The attitude expressed above seems to be that failure to attend the office mean's you're not really working. As someone who has worked very hard on the road I totally reject the argument that not being in the office is having a bludge on company time. There are very legitimate reasons for WFH and talking about 'not the priority anymore to compensate' means that the work people do from home is not valued.

As a general return to office is being planned in Melbourne the talk from media commentators who rely on business advertising is basically, get back to the office and spend money in city businesses, the good times are over for you slackers. The hard work we've done, the additional expenses we've incurred etc are all ignored so that managers can stand over our shoulders and tell us to work harder. Whilst our EA allows for 2 days per week WFH it is rarely granted without a fight.
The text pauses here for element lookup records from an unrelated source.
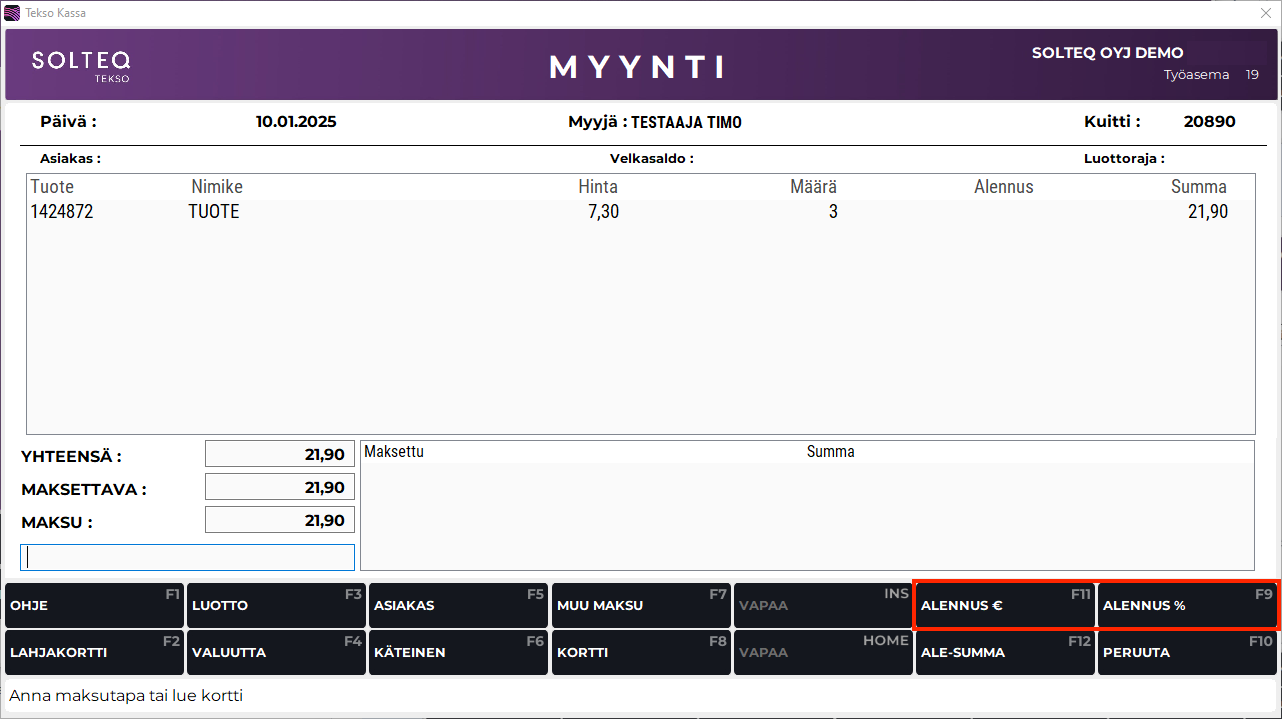Image resolution: width=1282 pixels, height=719 pixels.
Task: Click the Tekso Kassa title bar icon
Action: click(x=12, y=13)
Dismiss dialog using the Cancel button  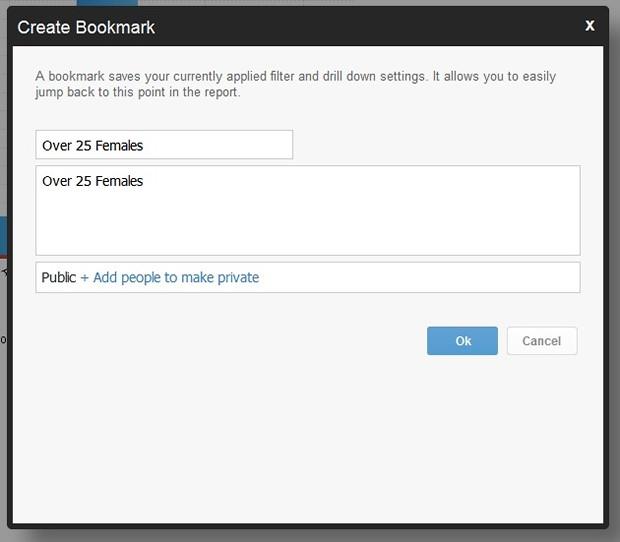[x=542, y=341]
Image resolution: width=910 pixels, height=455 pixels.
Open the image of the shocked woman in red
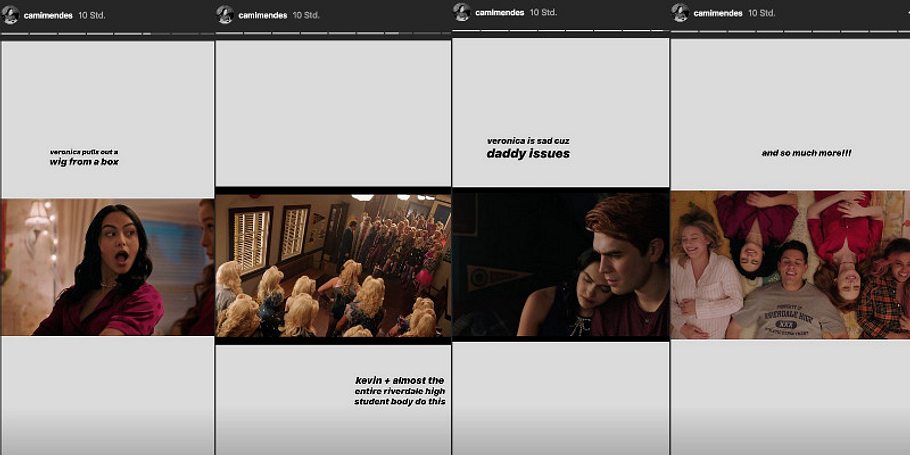(107, 266)
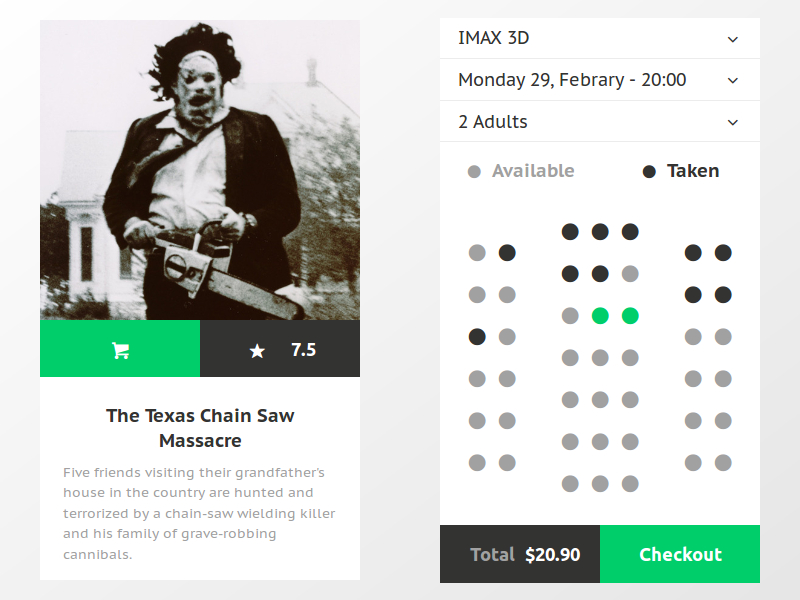Screen dimensions: 800x600
Task: Deselect the left green selected seat
Action: pyautogui.click(x=600, y=316)
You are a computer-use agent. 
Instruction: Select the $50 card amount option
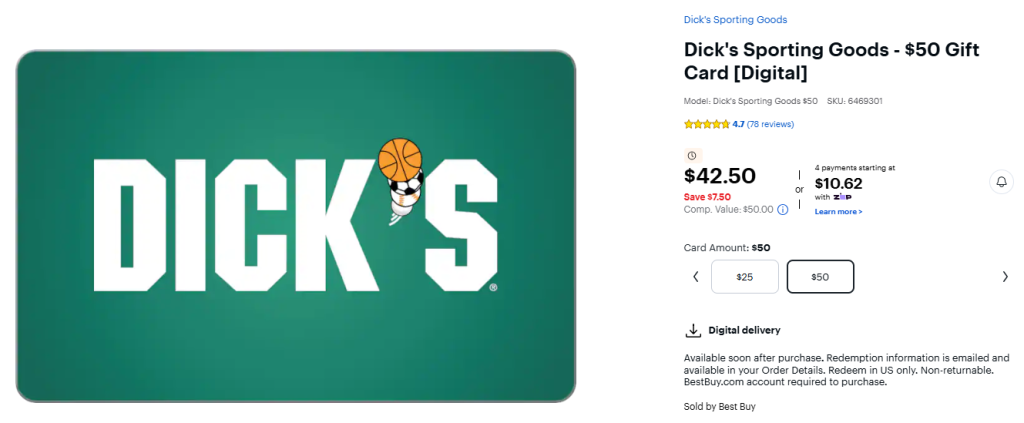pos(820,277)
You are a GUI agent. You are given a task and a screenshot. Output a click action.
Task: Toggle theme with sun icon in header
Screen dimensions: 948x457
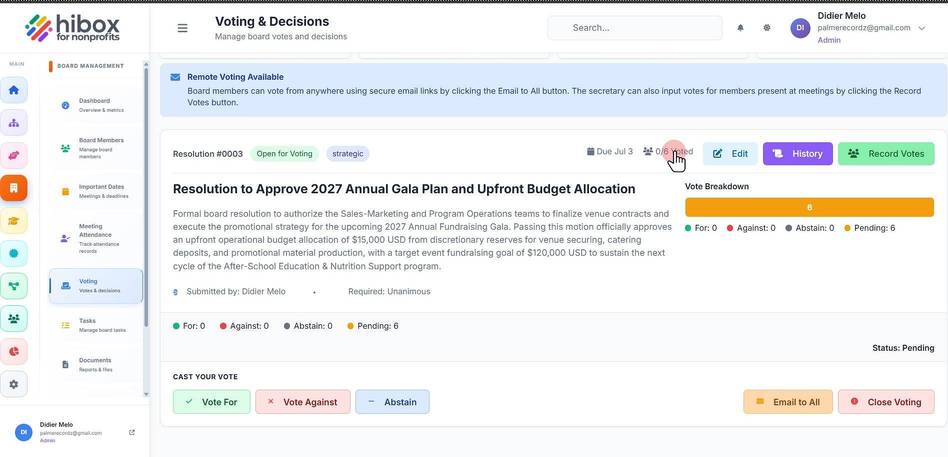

Any complaints about returning to the office are met with the comment, 'you're lucky to have a job'. Oh and we're short of seats so we'll have to hot desk as well,
The main struggle for me, having worked remotely for 2.5 years now (in a mixture of interstate office / WFH), is dialing into a meeting when the in-room tech isn't ideal, or the meeting isn't chaired appropriately i.e. multiple side conversations, making it impossible for those on the screen to connect effectively.

Of course those on the screen need to support those in the office too, such as remembering to book a meeting room for them to dial in, allowing them to participate in text chat if necessary, etc.

Having effective hybrid workforce policies and practices brings so many benefits to a company, from accessing a broader talent pool to being able to split customer service across time zones etc. And that's before you think about the benefits and choice it brings to the employees.

But it does require intention and investment, both in effective zoom room systems, and policies / training so that people on both sides (wfh/remote or in person) remember to be inclusive.
 

jakeseven7

Senior Member
Joined
Sep 9, 2005
Posts
9,630
We have a manager with that attitude as well.

I think you’ve missed the point slightly for my circumstance at least - but it does sound like your company had some passive bullying problems!

We were just all sick of being banished to our individual offices for zoom meeting after zoom meeting, so the policy is (will be) now that physical attendees can all sit in the room together. It makes for a much more conducive and organic meeting. People who don’t happen to be there including interstate teams can still dial in but we are all now in the boardrooms together rather than all on zoom in our seperate offices - which everyone universally hated - what’s the point of coming in then?